--- START ---

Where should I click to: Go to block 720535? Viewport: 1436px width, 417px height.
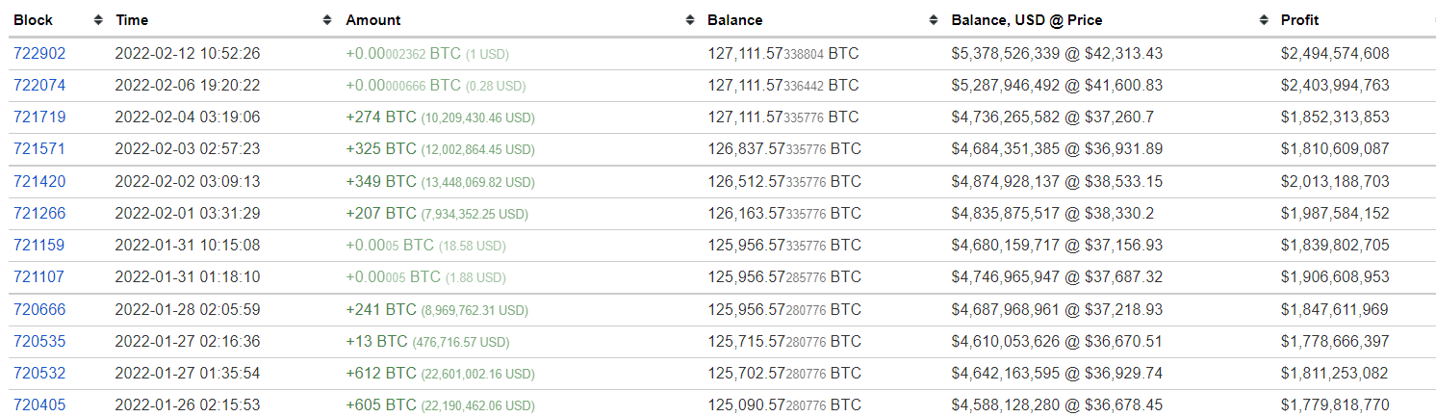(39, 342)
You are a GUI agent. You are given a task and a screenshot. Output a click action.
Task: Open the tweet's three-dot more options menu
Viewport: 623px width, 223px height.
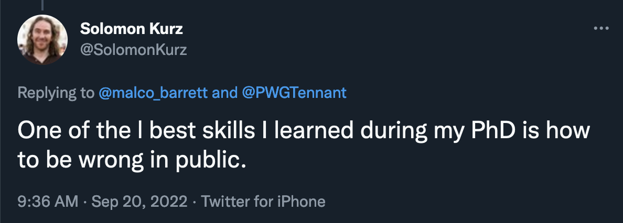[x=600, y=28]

--- END ---

Take the entries above and restate them word for word, minus their images.

## Task solution
Where should I click to: Go to block 720535? Viewport: 1436px width, 417px height.
(39, 342)
You are a GUI agent. You are given a task and a screenshot. Output a click action.
Task: Open the tweet's three-dot more options menu
Viewport: 623px width, 223px height.
[x=600, y=28]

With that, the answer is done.